The owner (who is from Bulgaria and resembles the would be love child of Jack Sparrow and Dimitar Berbatov) and I have now become firm friends after engaging in humorous banter regarding his potential divorce to his luminous Portuguese wife. I naturally urged the break up in the hope that I can then marry her myself. I think he can see through my plan though.

Dimi, the Bar Owner

Cambodia is absolutely Ronny Roasters at the moment and so the day-time trips to the Royal Palace and National Museum have been at times exhausting and only just saved by my constant appetite for an ice-cream. The natural shade of the courtyards were met with eternal gratitude even as most of the ice-cream melted over my shirt and hands. Today I took a fierce looking moto to the Killing Fields of Choeung Ek, located about 15km outside of the Capital. The moto underwhelmed me beyond measure as we got routinely overtaken by smirking school children on their bicycles. Not only that but due to the lack of accelerator (my lawnmower at home has a more powerful engine) we had to brace the slow and unbearable stench of neighbouring garbage trucks drift by.

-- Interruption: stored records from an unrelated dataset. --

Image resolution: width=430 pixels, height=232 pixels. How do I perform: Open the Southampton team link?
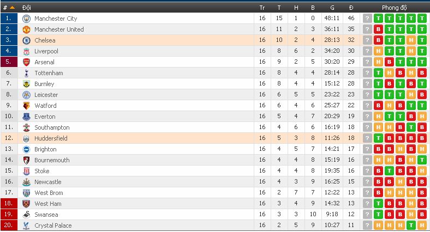[52, 127]
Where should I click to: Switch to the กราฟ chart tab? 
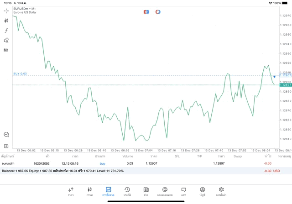point(89,191)

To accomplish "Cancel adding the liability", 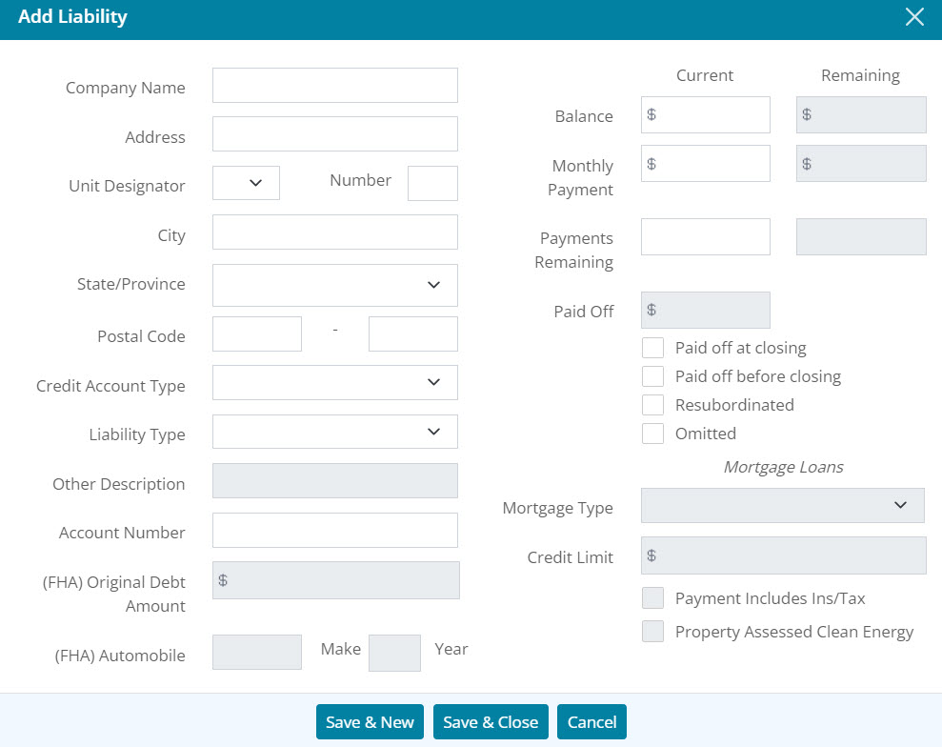I will tap(591, 722).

On a not too dissimilar note, I have encouragingly finally surrendered to the wild orchid like aroma rising from my backpack and decided to do my laundry. On handing over my bag of secrets to the young ladies at the local laundrette, they mercilessly went through my underwear, piece by piece and openly mocked me. Even though I'm not fluent in Cambodian I didn't need a translator to understand the reasons behind their cackling and pointing at my Incredible Hulk pants. I have never felt so humiliated. Until I looked on in further horror as they cried hysterically over my bright pink pants.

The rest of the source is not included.